Problem details:
Look below for the line that has "What NEET Really". Set down the lines from there through the line that has "Manufacturing (886, 699)", exactly as written.

____

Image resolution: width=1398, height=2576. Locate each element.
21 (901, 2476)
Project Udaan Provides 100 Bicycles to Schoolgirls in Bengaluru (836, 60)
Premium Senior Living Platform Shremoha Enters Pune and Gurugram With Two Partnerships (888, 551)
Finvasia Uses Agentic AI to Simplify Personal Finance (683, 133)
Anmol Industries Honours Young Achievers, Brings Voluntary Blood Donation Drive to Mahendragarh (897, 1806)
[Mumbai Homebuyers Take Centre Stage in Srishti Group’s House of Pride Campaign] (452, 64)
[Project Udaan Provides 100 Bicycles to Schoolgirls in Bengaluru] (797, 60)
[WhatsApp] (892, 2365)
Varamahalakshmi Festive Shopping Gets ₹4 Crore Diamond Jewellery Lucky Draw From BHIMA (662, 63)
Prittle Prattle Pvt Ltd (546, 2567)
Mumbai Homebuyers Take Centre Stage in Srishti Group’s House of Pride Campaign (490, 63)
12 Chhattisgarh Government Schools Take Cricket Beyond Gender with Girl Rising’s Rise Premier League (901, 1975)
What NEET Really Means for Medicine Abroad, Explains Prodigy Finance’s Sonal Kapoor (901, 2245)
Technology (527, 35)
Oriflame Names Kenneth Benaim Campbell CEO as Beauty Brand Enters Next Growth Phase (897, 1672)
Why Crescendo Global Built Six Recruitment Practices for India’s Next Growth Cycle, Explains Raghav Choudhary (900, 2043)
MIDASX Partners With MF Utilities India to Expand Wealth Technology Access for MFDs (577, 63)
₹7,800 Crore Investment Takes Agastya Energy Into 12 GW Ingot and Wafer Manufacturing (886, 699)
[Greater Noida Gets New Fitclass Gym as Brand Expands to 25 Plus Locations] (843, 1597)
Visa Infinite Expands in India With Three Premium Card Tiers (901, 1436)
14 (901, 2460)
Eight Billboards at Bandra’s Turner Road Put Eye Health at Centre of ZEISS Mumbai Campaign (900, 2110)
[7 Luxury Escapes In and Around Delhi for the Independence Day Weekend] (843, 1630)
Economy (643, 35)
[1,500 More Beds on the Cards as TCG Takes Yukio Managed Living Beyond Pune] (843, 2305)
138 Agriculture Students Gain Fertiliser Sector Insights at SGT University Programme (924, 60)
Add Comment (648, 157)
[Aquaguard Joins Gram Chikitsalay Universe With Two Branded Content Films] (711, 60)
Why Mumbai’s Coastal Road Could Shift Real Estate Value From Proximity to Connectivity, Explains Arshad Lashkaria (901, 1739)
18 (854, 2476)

____

Exercise answer:
What NEET Really Means for Medicine Abroad, Explains Prodigy Finance’s Sonal Kapoor (901, 2245)
Technology (527, 35)
Oriflame Names Kenneth Benaim Campbell CEO as Beauty Brand Enters Next Growth Phase (897, 1672)
Why Crescendo Global Built Six Recruitment Practices for India’s Next Growth Cycle, Explains Raghav Choudhary (900, 2043)
MIDASX Partners With MF Utilities India to Expand Wealth Technology Access for MFDs (577, 63)
₹7,800 Crore Investment Takes Agastya Energy Into 12 GW Ingot and Wafer Manufacturing (886, 699)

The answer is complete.